第2章 胸はずむ
こうして眼鏡君の説教相手は私の隣のツンツン頭くんにすりかわって、一件落着。すっごいにらまれたけど、気にしない気にしない。
人が着々と集まってきた頃、ちょうど先生らしき人がやってきた。なんとヒーロー科は入学式もガイダンスもそっちのけで体力検査だって!ヒーロー科やるぅ~!
「ねぇねぇ!君の名前は?私は芦戸三奈っていうの!」
「蛙吹梅雨よ、梅雨ちゃんと呼んで。」
そうやって各々が自己紹介を始めるところを一歩引いてみていた。ヒーロー科可愛い子多すぎだろ~。
「君は?私は麗日お茶子!」
「原操奏っていうの。よろしくね、みんな!」
心配事なんてなかったかのように皆と友達になるのに日も置かなかった。みんな可愛いな~。

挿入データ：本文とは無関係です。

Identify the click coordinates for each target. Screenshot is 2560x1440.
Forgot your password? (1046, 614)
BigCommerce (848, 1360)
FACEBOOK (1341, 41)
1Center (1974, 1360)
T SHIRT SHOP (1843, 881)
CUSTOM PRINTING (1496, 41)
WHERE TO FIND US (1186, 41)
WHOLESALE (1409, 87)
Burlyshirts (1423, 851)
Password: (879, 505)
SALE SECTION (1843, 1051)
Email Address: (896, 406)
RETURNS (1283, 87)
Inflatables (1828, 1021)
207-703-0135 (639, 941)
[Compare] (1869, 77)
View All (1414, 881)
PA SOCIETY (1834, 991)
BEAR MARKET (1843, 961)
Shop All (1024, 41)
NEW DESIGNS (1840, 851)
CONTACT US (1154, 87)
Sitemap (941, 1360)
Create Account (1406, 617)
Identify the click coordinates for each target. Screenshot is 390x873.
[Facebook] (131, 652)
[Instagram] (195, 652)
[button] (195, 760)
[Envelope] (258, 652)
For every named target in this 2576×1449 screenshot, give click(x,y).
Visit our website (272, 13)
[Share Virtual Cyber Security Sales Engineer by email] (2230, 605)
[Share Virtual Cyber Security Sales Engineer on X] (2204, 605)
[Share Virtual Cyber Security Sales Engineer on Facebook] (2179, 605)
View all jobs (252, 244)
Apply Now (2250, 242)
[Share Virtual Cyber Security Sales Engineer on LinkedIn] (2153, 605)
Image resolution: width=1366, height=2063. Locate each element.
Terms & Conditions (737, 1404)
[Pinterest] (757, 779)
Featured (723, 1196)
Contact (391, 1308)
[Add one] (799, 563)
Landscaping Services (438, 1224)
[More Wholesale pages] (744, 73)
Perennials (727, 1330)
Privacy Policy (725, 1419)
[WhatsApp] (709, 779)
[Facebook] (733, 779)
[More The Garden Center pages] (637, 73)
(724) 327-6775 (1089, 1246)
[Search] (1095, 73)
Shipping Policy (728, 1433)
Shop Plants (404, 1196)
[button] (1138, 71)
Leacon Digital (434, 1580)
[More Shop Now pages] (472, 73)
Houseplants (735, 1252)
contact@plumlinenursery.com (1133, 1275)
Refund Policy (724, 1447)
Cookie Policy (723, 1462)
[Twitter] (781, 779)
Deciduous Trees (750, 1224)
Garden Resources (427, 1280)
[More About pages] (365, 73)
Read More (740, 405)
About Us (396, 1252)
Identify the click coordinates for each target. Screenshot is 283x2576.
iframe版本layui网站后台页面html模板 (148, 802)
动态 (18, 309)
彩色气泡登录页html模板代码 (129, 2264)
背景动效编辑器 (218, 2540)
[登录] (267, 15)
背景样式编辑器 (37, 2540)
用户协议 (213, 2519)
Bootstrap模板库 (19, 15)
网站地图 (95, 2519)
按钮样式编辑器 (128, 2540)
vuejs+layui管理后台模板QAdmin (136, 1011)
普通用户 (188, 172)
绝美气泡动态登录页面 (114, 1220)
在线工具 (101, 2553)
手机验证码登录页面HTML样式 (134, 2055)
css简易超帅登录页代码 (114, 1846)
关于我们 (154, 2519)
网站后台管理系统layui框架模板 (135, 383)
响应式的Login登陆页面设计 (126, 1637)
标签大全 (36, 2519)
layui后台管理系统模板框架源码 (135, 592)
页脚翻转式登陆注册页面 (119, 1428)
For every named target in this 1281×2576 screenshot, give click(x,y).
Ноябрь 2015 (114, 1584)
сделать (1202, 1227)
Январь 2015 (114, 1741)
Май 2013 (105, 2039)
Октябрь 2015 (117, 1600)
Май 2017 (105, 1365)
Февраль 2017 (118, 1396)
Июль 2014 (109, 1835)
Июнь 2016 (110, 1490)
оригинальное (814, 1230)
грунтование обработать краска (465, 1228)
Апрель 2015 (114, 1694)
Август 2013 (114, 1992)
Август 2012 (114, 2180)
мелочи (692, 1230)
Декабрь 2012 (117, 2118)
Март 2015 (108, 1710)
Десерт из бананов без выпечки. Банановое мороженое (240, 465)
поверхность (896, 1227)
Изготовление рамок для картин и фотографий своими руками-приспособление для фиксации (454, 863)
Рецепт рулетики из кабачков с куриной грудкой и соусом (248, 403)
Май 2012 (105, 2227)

「今回の体力テストは個性を使用しても構わない。存分に使ってく。ただし、体力テストの順位において、最下位の者は今後の見込みなしと判断し退学処分とする。」
「そ、そんな!」
退学処分?絶対ありえないでしょ、先生の皆の士気をあげるための嘘かな?
でも、易々と順位を下にする訳もないじゃん?
「ヤオモモ~、ヤオモモの個性で鉄作れる?」
「ええ、お安い御用ですわ。」
「さんきゅ~、私素材がないと何にも出来ないからさ~。」
ヤオモモは文句一つ言わず、綺麗な肌から鉄を創造してくれる。女の私からしても、あれは目に毒だな。女の子が簡単にお肌を晒すんじゃありません!眼鏡君の言ってることわかるわ。
でも、窮屈なのが一番嫌だから仕方ないか。
「原操さん、出来ましたわ!」
「ありがとう!奏って呼んでよヤオモモ!」
ヤオモモにお礼を言いながら笑いかけると、元気よく返事が帰ってきて危うく惚れそうになった。可愛いな~畜生。
さて、いっちょやりますか。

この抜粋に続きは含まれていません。